The
baseball Opening Day, scheduled for Sunday at Wrigley Field and on Monday for
all other teams, is going to get drowned out by the nonsense that has become “March
Madness.”
AS
IN THE NCAA’s men’s basketball tourney – which is now down to four college
teams who will play on Saturday, with the two winners advancing to a
championship game on Monday.
Opening
Day, that ritual that is supposed to be a part of the rebirth of our society
each year from the doldrums of winter, is going to get overshadowed by college
basketball teams that I suspect the bulk of sports fans could care less about.
It
always works out that the basketball tourney commonly called “March Madness”
(even though any knowledgeable sports fan knows the term was first used with
regards to the Illinois state high school basketball championship tourney)
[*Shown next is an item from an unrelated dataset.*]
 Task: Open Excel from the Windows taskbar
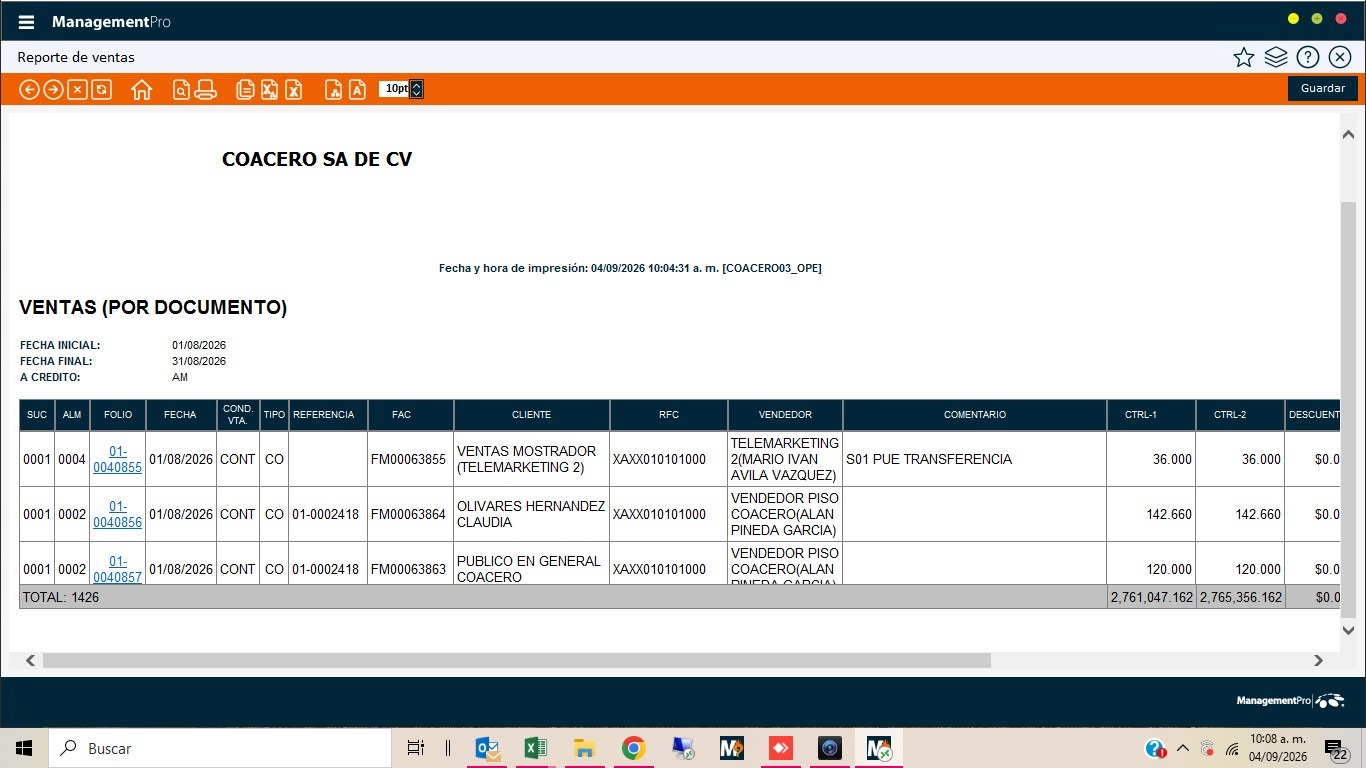coord(535,748)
spills over and invades what ought to be baseball’s time clock.
And
yes, I’ll be honest and admit I find it equally ridiculous that the World
Series always gets played each year in a mad race to complete the event before
Halloween. It’s like the sports spectacles we watch don’t know how to keep
track of time or when they’ll be played.
IF
IT’S REALLY “March Madness,” then why are we still playing it in April? Is this
an April Fool’s gag (albeit a few days delayed) on baseball?
Don’t
tell me that the average sports fan really cares that much about Duke or
Kentucky (a part of me is spiteful enough to hope that the championship game
comes down to Big Ten teams Wisconsin and Michigan State, just because it would
screw up the thought processes of those who actually care about the game).
Besides,
the Great Lakes states could use the public attention. Which they otherwise would
have got from the season opener Sunday when the Chicago Cubs take on the St.
Louis Cardinals.
And
we’ll get to see for ourselves just how far from completion (mid-May is the
current time estimate) the Cubs are from rebuilding their outfield bleacher
section with ultra-modern video board that won’t look totally ridiculous in a
101-year-old ball park!
ADMITTEDLY,
IT IS a novelty for the entire baseball season to begin in Chicago – a move
that hasn’t happened since 2006 when that season began at U.S. Cellular Field
and the then-defending champion Chicago White Sox (who wound up being a
third-place team that season) beat up on the Cleveland Indians 10-4 before a
national audience, courtesy of ESPN.
The
same attention (on ESPN2, to be exact) that the Cubs are expecting to get from
their Sunday opener (the White Sox start their season in Kansas City and don’t
get to play a home game until a week from Friday).
But
how much of the sports fan attention will wind up getting shifted away to
pontificating about who will win Monday? And on Monday, will the basketball
winner wind up being the “big” story, rather than the assorted Opening Days
taking place across the country?
Somehow,
that just seems wrong for a tourney that could have ended a week earlier (the
NCAA basketball tourneys for Division II and III are already complete), with
those athletes having to return to campus to go back to pretending to be
full-fledged college students for the next couple of months.
OF
COURSE, THIS isn’t the only intrusion, of sorts, taking place this weekend.
For
Sunday is Easter. Major League Baseball has the nerve to use its holiest
(allegedly) shrine of Wrigley Field to kick off the season on the holiest of
all holy holidays. For
those who are Jewish, Passover is Saturday. Does this mean the NCAA semi-finals
are intruding on that holy event?
How many clergy of so many religious denominations will have something to rant about this weekend?
Are
we likely to see family battles reminiscent of Thanksgiving, where one faction
of the family wants to sit down and eat while the other just can’t tear
themselves away from the television to watch some football?